When you restate the records, do so word for word and omit any picture they contain.

(Records contained in a dataset)
*****

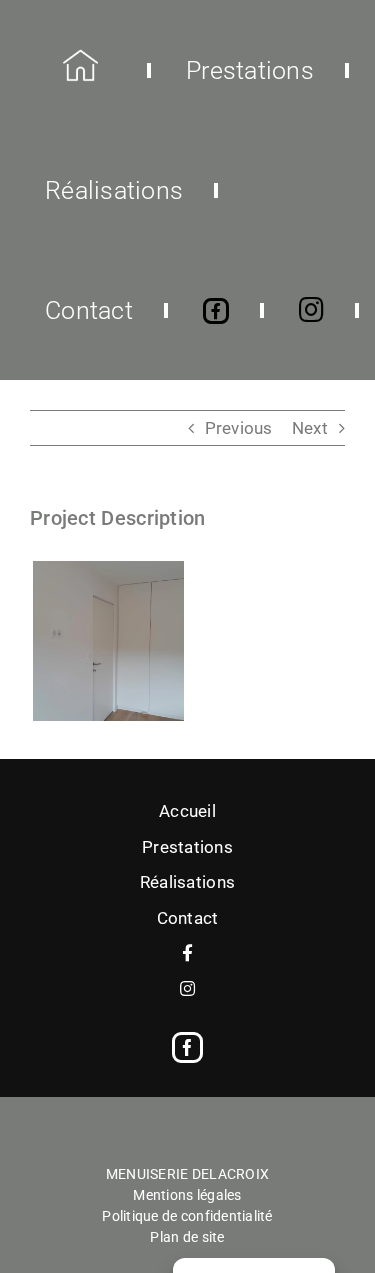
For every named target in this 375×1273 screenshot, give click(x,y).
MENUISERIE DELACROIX (187, 1174)
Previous (239, 428)
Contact (188, 918)
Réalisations (187, 882)
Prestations (187, 847)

*****

# [Solved problem]
For every named target in this 375×1273 screenshot, give click(x,y).
MENUISERIE DELACROIX (187, 1174)
Previous (239, 428)
Contact (188, 918)
Réalisations (187, 882)
Prestations (187, 847)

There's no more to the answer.